The following day, I was in the station at about 11 ‘O’ clock in the morning when the Principal of Ovwian Grammar School came with six boys. We had been to the school earlier when they were having their morning devotion and intimated the Principal of our desire to speak with the student.
Mr. Salami also came along with them. I ushered them into the office. The principal was a very huge mean looking man, probably in his late 40s, with a splash of grey hair around his temple. He was wearing an old brown suit over a white shirt.
“You are welcome Sir,” I greeted him extending my hand to him.
“Officer, I hope there is no problem with my students,” he asked gripping my hand firmly. ‘You know, I brought them without asking much questions about the reason.”
“I am sure you will be out of here just in a short while,” I assured him. I turned to Mr. Salami. “Please Sir, can you stay over there with the Principal for some minutes. I will just ask the boys some few questions and you will be going back with them,” I said indicating a vacant chair at the far corner of the office, but not out of earshot of what I will be asking the boys.
The boys were all between the ages of 12 and sixteen. Whatever the outcome of my investigation, these are all juveniles and will end as juvenile cases, I cannot help wondering.
“Alright Sunday, I hope these are all your friends in school.”
“Yes Sir,” he nodded his head, looking around the row of faces sitting on a long bench across my table.
“Okay, I have already known Sunday, I don’t have to ask him of his name.” Pointing to the boy sitting next to Sunday, I continued. “You, what is your name?”
The boy, dark with sandy hair, stood up. “My name is Lucky. Lucky Idafe.” His eyes were shifting from mine to the Principal and to others.
“And where were you on Monday morning, between 11.00 and 12 0 Clock in the afternoon,” I asked casually.
“Sir, I was in school,” he answered, his eyes were daring, as to mean, where else do I expect him to be.

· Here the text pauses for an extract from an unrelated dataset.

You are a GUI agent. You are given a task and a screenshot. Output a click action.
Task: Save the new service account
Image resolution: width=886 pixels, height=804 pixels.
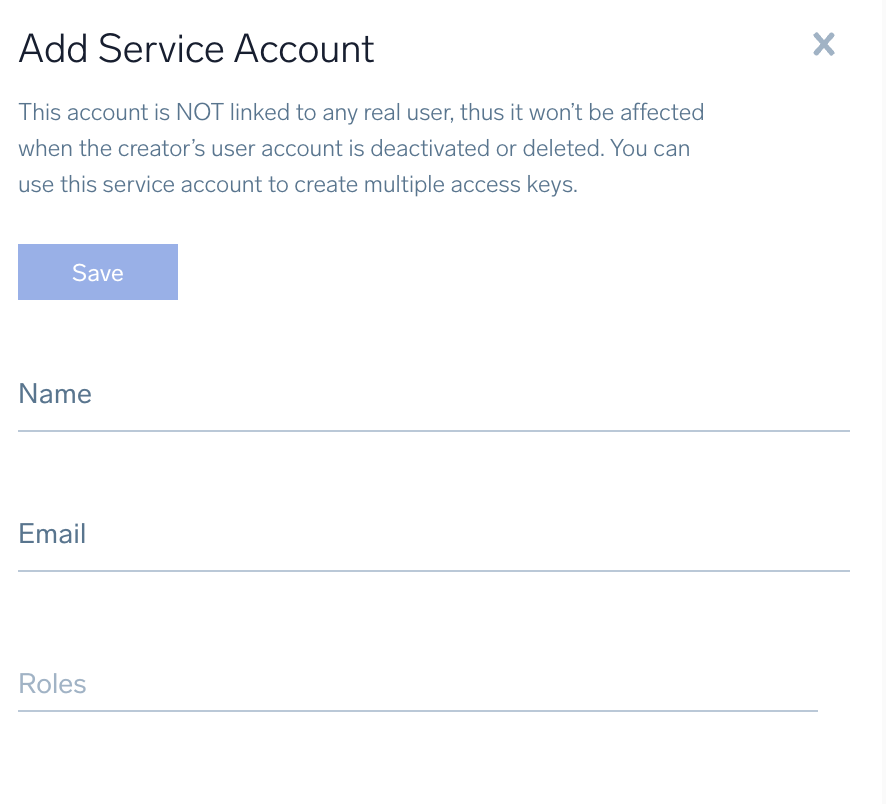[x=97, y=271]
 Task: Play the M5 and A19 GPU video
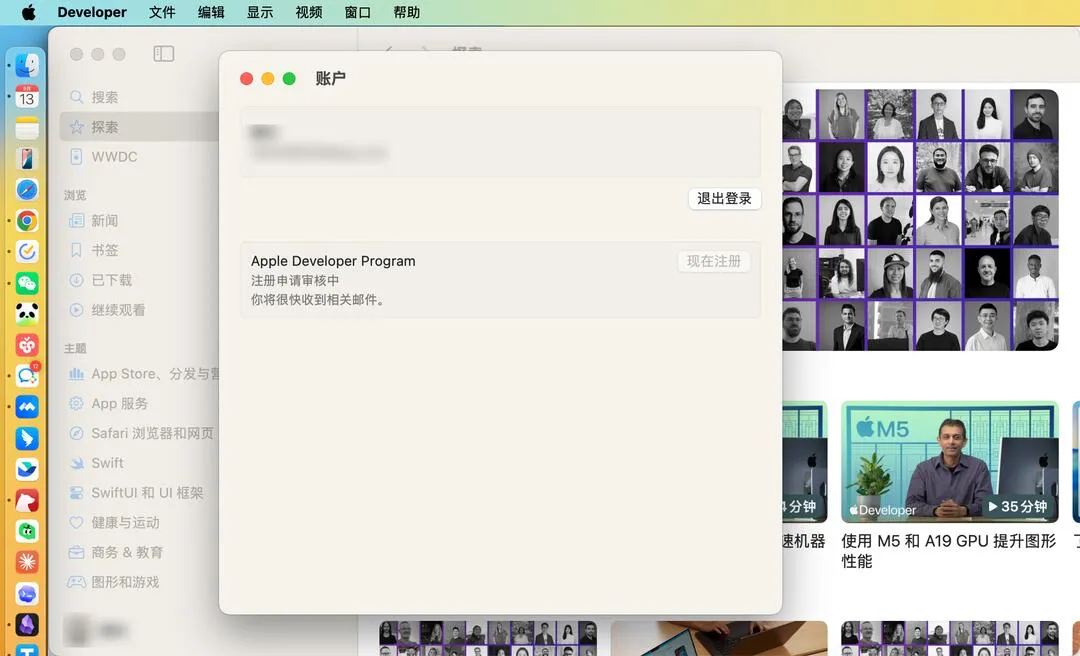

I repeated these questions with the next two boys with almost the same response and bewildered look on their faces.
“What about you?” I pointed at the 5th boy. He seems like a sharp, intelligent looking boy. “Where were you on Monday morning?”
He threw up his arm in front of him and answered casually. “My name is Dalapo Samuel. I was at school on Monday morning.”
“No! No! You were not at school on Monday.” There was a chorus of protests from about three of the other boys.
“You were not at school on Monday,” Lucky insisted. “You know we met you at the Ovwian express Junction when we were going to buy something with our class teacher,” he clarified
.”Alright,” I stood up, clapped my hands briefly for silent. I asked the sixth boy the same question. He said he was in school on Monday morning.
“So Dalapo, you were not at the school on Monday, and why do you want to lie about it?” I asked him gently. “Anyway, don’t worry, we will settle that later.”
I turned to other student and the Principal. “Sir, you can take them back to their classes. I am so grateful to you for your cooperation. I have some few extra questions for our friend Dalapo here.
“Mr. Salami, please can you come back to the station with your car at the close of work today?’
“I will come around if you will need my attention,” he agreed.
“I think I may need your attention.” And with that we shook hands, and they all left the office with the boys talking excitedly amongst themselves.